Please submit both code and writeup online by 12.01am PST on Saturday, May 21, 2016. Please provide all code (sufficiently commented) so that we can run it ourselves. Submit your writeup as a PDF and limit to four pages with reasonable fonts and margins.
1.0The dataset we will be using is a subset of 2005 TREC Public Spam Corpus. You can download it here. It contains a training set and a test set. Both files use the same format: each line represents the space-delimited properties of an email, with the first one being the email ID, the second one being whether it is a spam or ham (non-spam), and the rest are words and their occurence numbers in this email. In preprocessing, I removed non-word characters, and conducted feature selection similar to what Mehran Sahami did in his original paper using Naive Bayes to classify spam, though with larger cut-offs since our corpus is larger.

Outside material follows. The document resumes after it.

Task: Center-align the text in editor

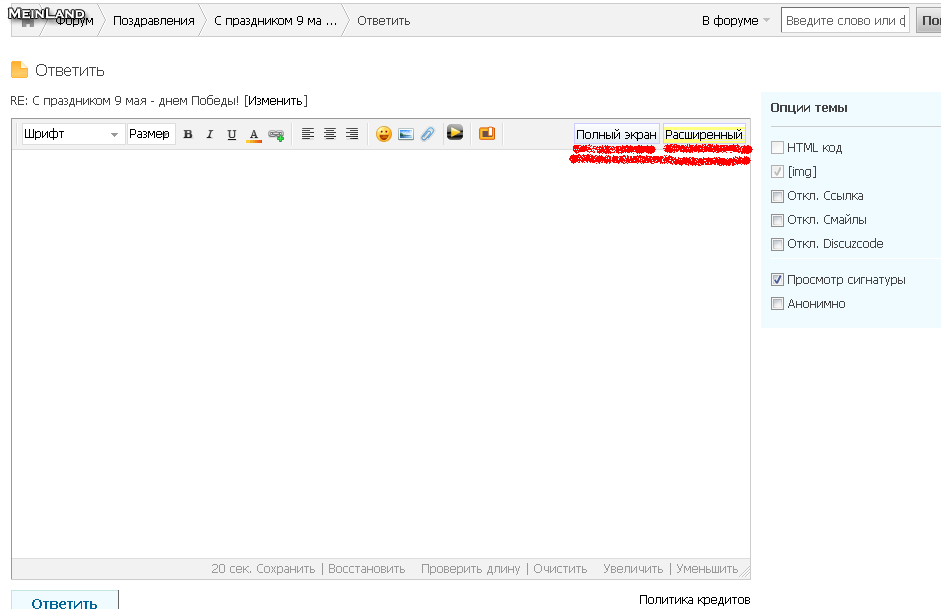Action: 330,134
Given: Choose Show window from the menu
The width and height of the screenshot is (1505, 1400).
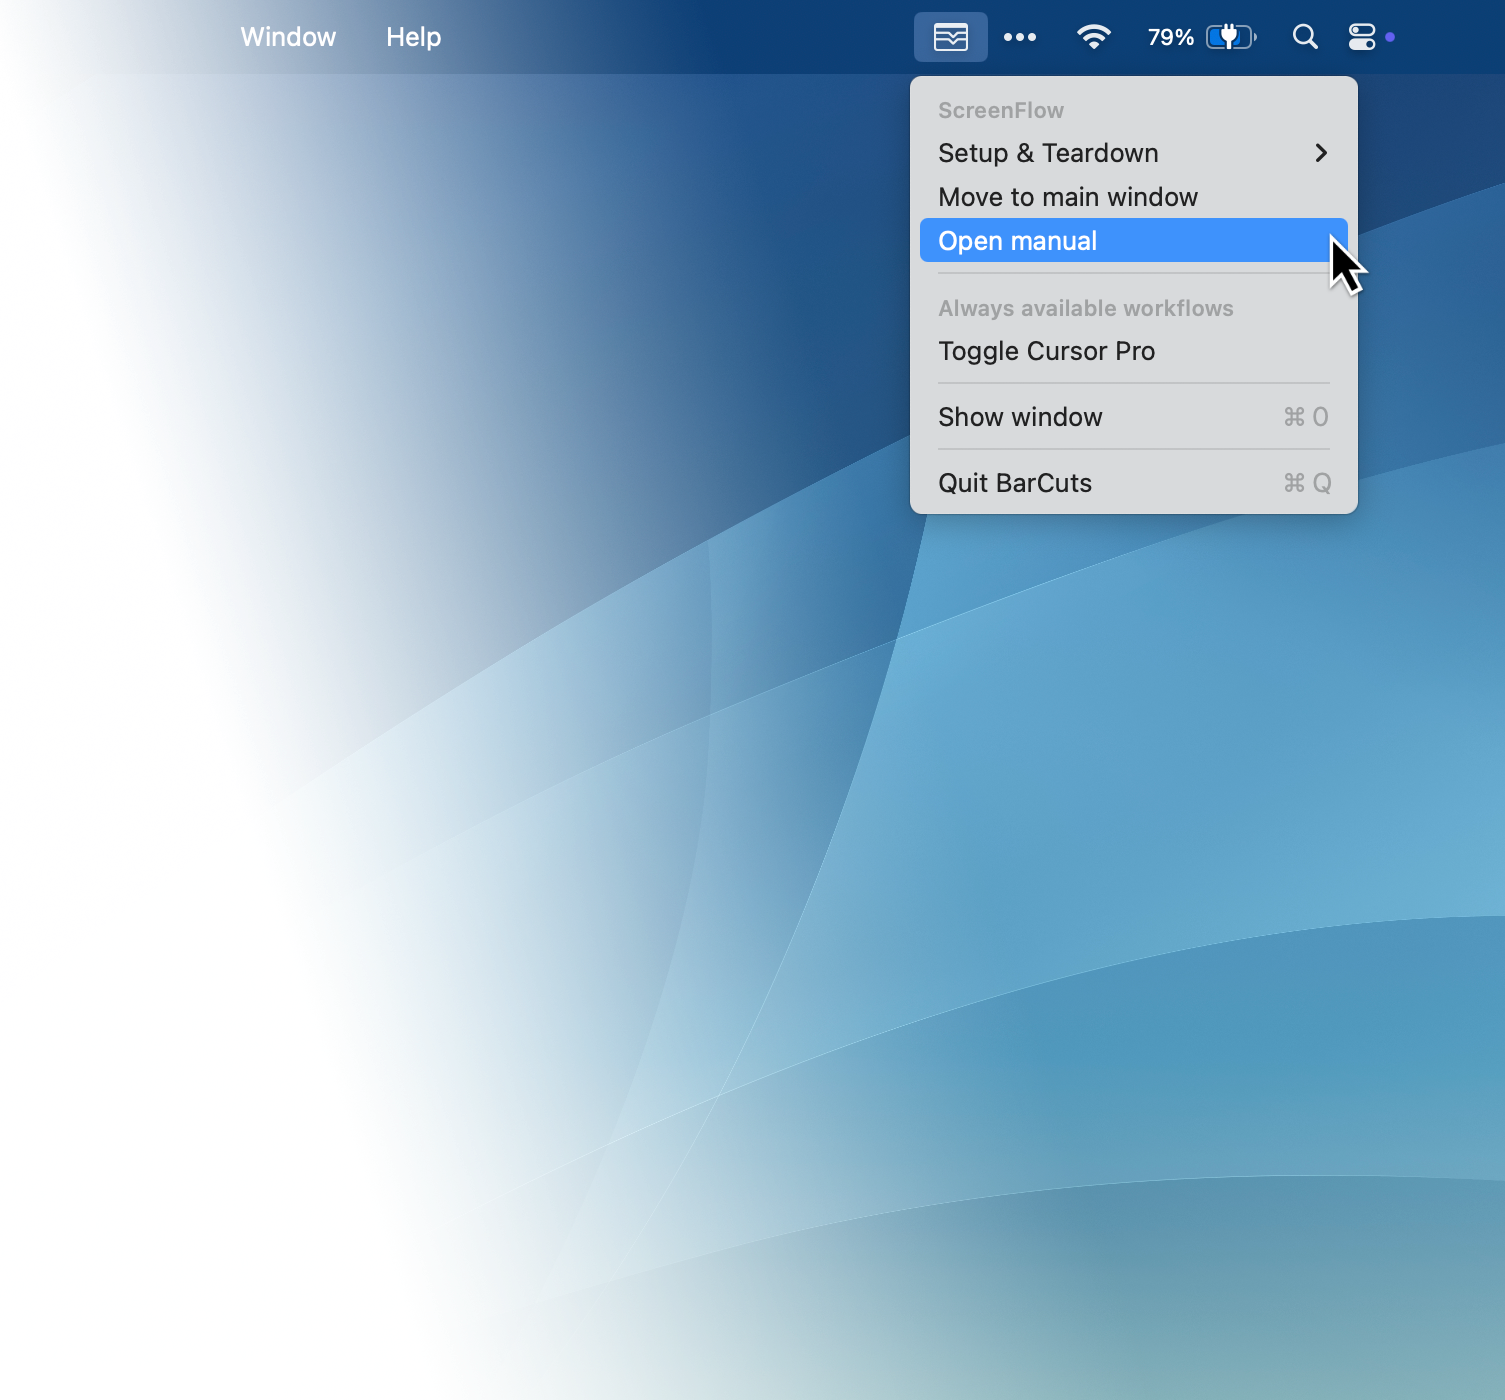Looking at the screenshot, I should click(1020, 417).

1.1 Implement the multinomial naive Bayes algorithm classify spam. Use your algorithm to learn from the training set and report accuracy on the test set.
1.2 Try various smoothing parameters for the Naive Bayes learner. Which parameters work best?
Extra-credit Our feature selection makes learning much easier, but it also throws out useful information. For example, the exclamation mark (!) often occurs in spam. Even the format of email sender matters: in the case when an email address appears in the address book, a typical email client will replace it with the contact name, which means that the email is unlikely to be a spam (unless, of course, you are a friend of the spammer!). Sahami's paper talked about a few such features he had used in his classifier. For extra credit, you can play with the original files and come up with useful features that improve your classifier. Here are the lists of the files used in train/test.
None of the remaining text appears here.